WHAT IS REQUIRED ▸ Write down the listing again exactly as it appears below, without its pictures.
────
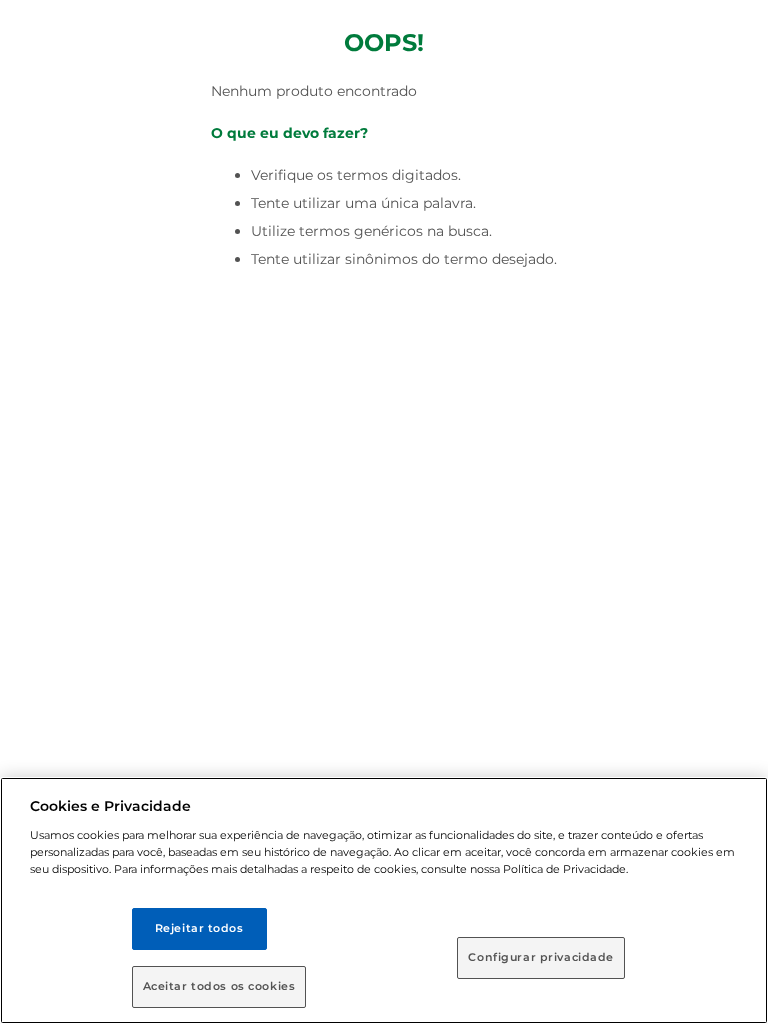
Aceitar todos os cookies (219, 986)
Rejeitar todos (199, 928)
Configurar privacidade (541, 957)
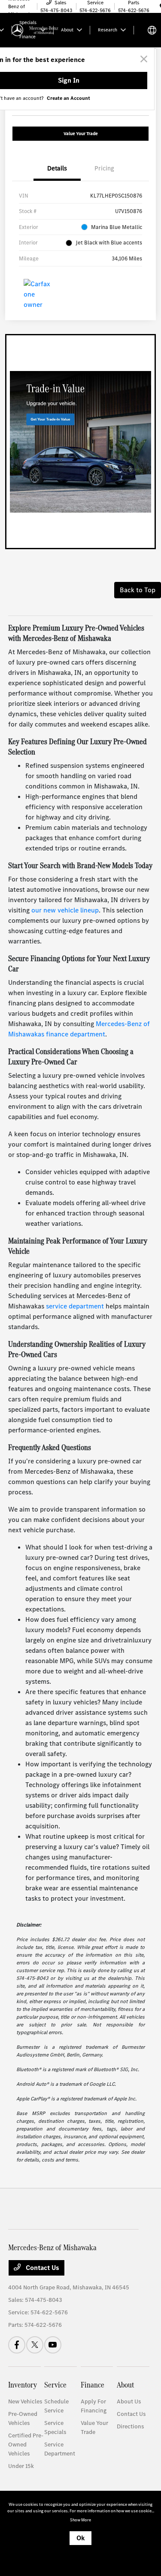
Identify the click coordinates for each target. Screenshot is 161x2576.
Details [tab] (57, 168)
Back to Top (137, 589)
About (125, 2384)
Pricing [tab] (104, 168)
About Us (129, 2401)
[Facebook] (16, 2344)
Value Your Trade (81, 133)
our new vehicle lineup (65, 910)
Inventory (22, 2384)
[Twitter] (34, 2344)
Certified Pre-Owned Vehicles (25, 2444)
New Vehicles (25, 2401)
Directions (130, 2426)
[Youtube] (52, 2344)
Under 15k (21, 2466)
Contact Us (41, 2267)
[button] (138, 48)
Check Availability (116, 83)
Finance (92, 2384)
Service (55, 2384)
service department (75, 1306)
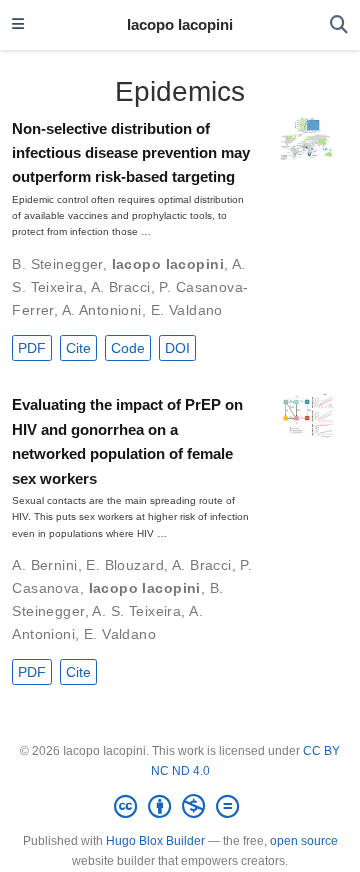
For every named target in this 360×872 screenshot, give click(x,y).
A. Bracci (121, 287)
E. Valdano (187, 310)
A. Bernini (44, 565)
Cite (78, 348)
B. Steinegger (57, 264)
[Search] (339, 25)
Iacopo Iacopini (180, 25)
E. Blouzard (125, 565)
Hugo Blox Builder (155, 841)
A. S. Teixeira (136, 611)
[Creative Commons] (180, 807)
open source (304, 841)
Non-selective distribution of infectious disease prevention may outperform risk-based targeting (131, 153)
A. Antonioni (102, 310)
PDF (32, 348)
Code (128, 348)
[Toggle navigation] (18, 25)
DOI (177, 348)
────
RESPONSE FOR THIS EXERCISE ▸
Aceitar todos os cookies (219, 986)
Rejeitar todos (199, 928)
Configurar privacidade (541, 957)
Identify the click coordinates for each target. Screenshot is 161x2576.
Details [tab] (57, 168)
Back to Top (137, 589)
About (125, 2384)
Pricing [tab] (104, 168)
About Us (129, 2401)
[Facebook] (16, 2344)
Value Your Trade (81, 133)
our new vehicle lineup (65, 910)
Inventory (22, 2384)
[Twitter] (34, 2344)
Certified Pre-Owned Vehicles (25, 2444)
New Vehicles (25, 2401)
Directions (130, 2426)
[Youtube] (52, 2344)
Under 15k (21, 2466)
Contact Us (41, 2267)
[button] (138, 48)
Check Availability (116, 83)
Finance (92, 2384)
Service (55, 2384)
service department (75, 1306)
For every named target in this 360×872 screenshot, give click(x,y).
A. Bracci (121, 287)
E. Valdano (187, 310)
A. Bernini (44, 565)
Cite (78, 348)
B. Steinegger (57, 264)
[Search] (339, 25)
Iacopo Iacopini (180, 25)
E. Blouzard (125, 565)
Hugo Blox Builder (155, 841)
A. S. Teixeira (136, 611)
[Creative Commons] (180, 807)
open source (304, 841)
Non-selective distribution of infectious disease prevention may outperform risk-based targeting (131, 153)
A. Antonioni (102, 310)
PDF (32, 348)
Code (128, 348)
[Toggle navigation] (18, 25)
DOI (177, 348)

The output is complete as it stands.